> About this task: Reproduce every entry that follows word for word, but omit the images.

> Given information:
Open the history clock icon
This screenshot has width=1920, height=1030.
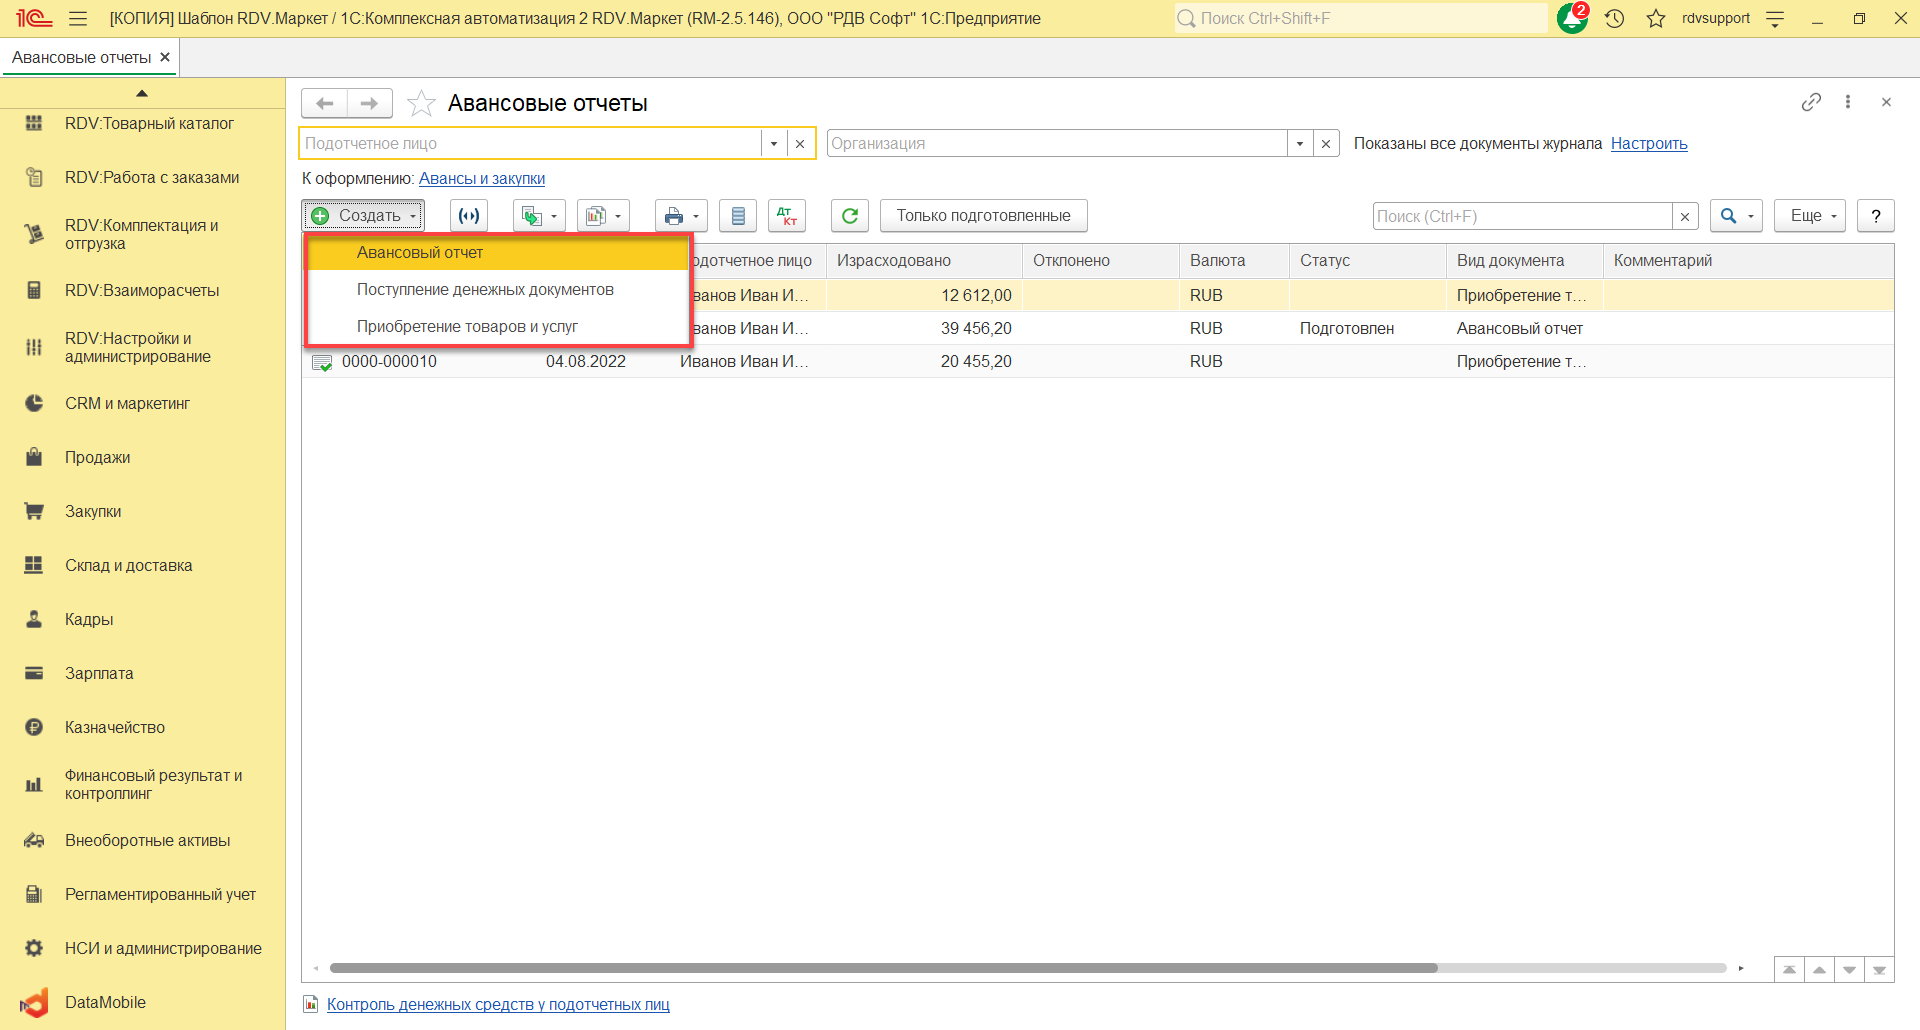click(x=1614, y=19)
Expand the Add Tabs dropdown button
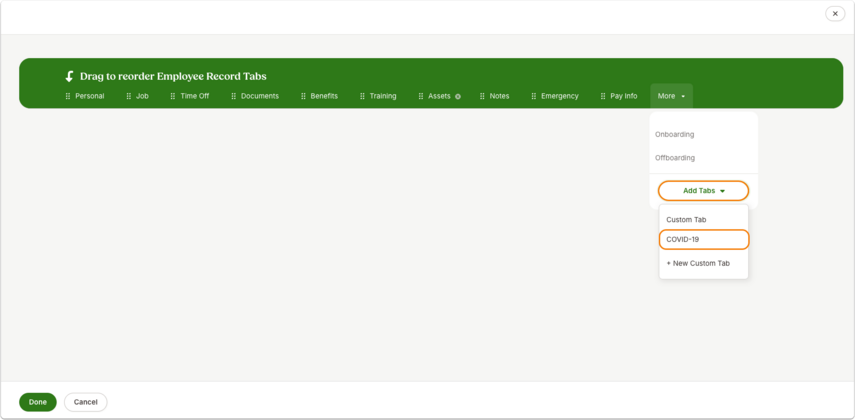The width and height of the screenshot is (855, 420). click(703, 191)
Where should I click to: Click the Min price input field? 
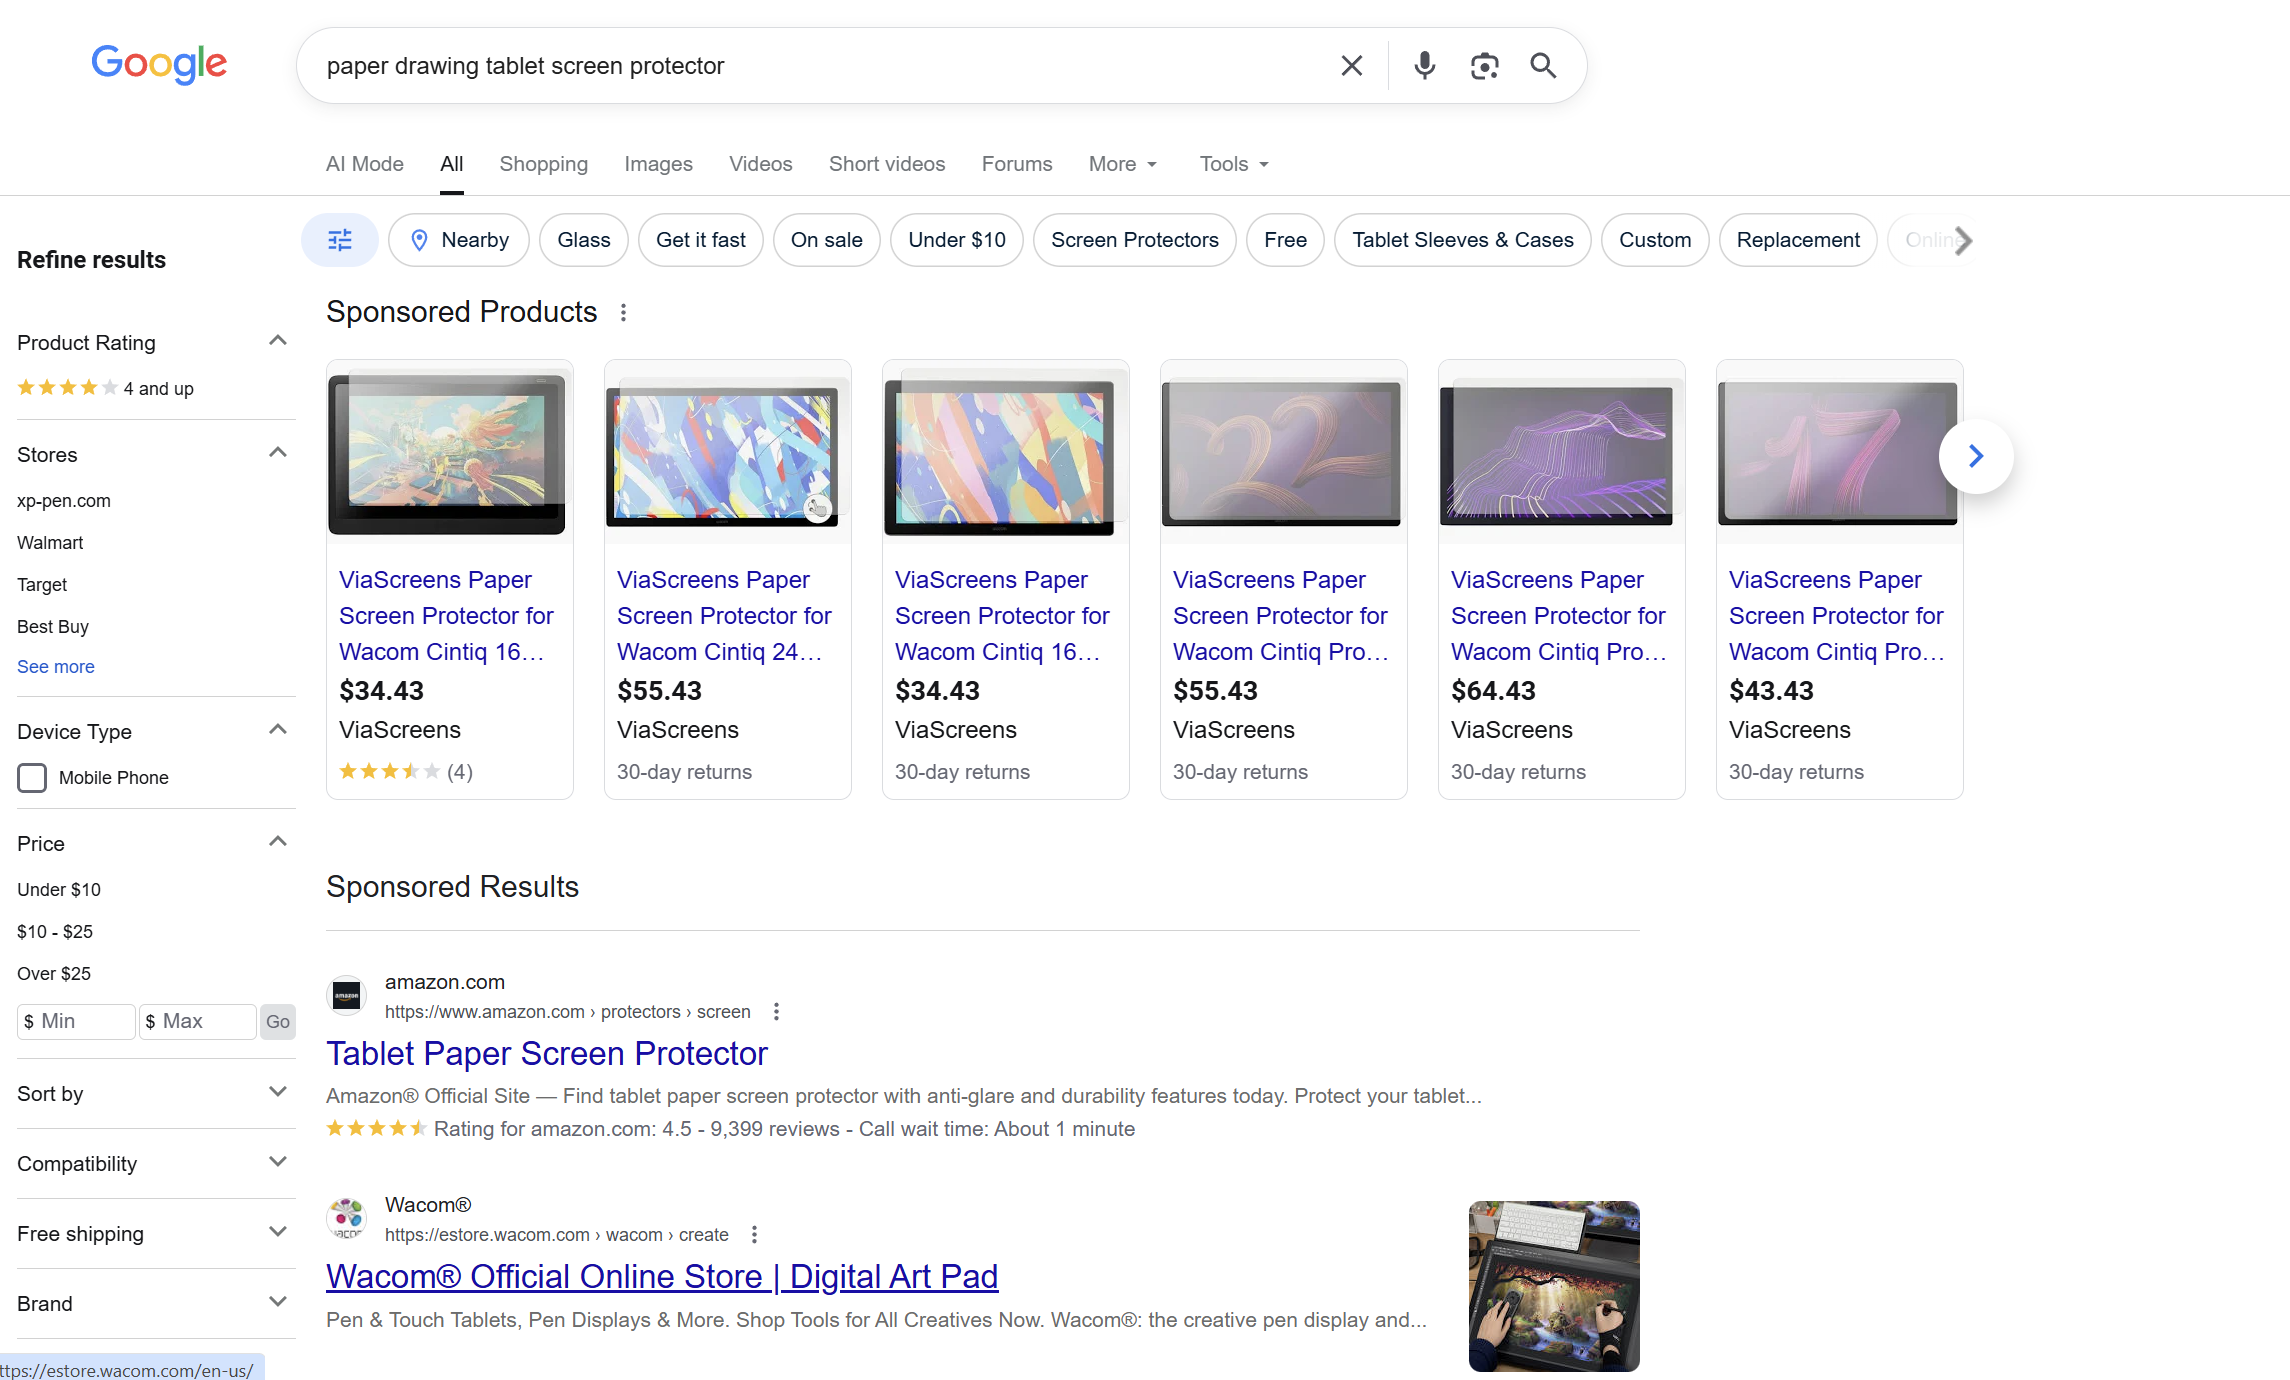[76, 1021]
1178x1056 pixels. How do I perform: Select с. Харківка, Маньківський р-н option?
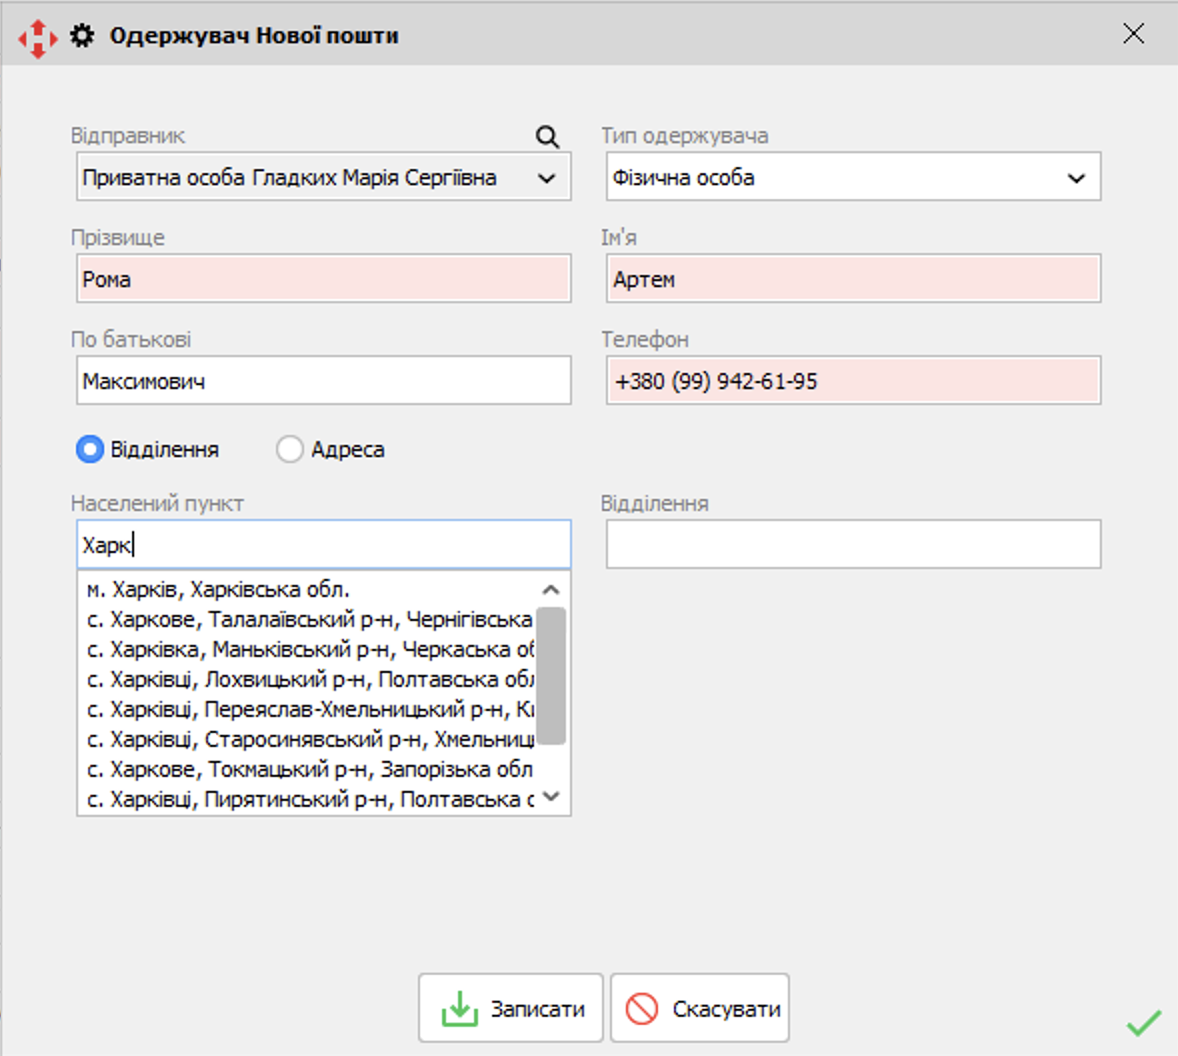pos(310,650)
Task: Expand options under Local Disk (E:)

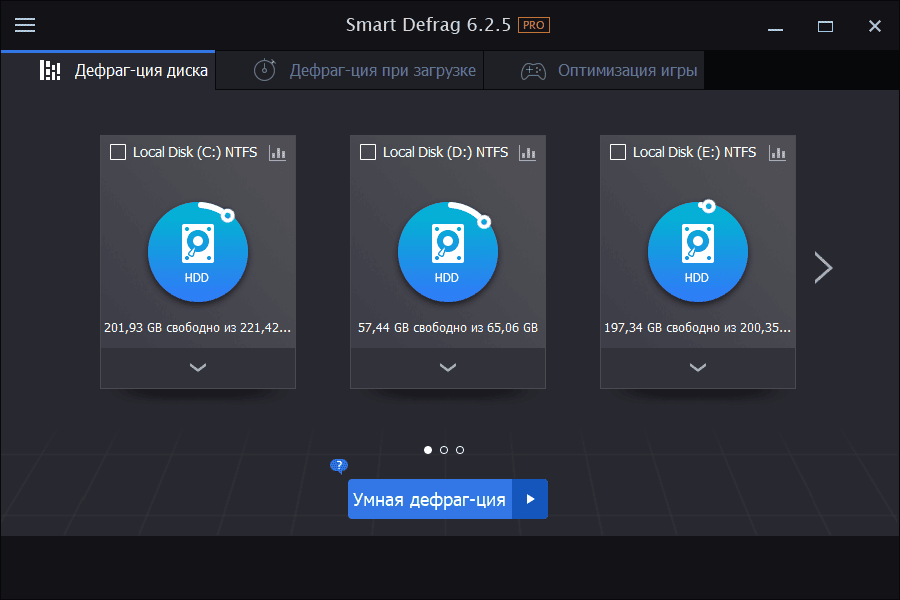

> Task output:
Open the history clock icon
This screenshot has width=1920, height=1030.
click(x=1614, y=19)
Expand the Add Tabs dropdown button
The width and height of the screenshot is (855, 420). click(703, 191)
Where should I click to: Click the Min price input field? 
[76, 1021]
1178x1056 pixels. How do I perform: Select с. Харківка, Маньківський р-н option?
pos(310,650)
Task: Expand options under Local Disk (E:)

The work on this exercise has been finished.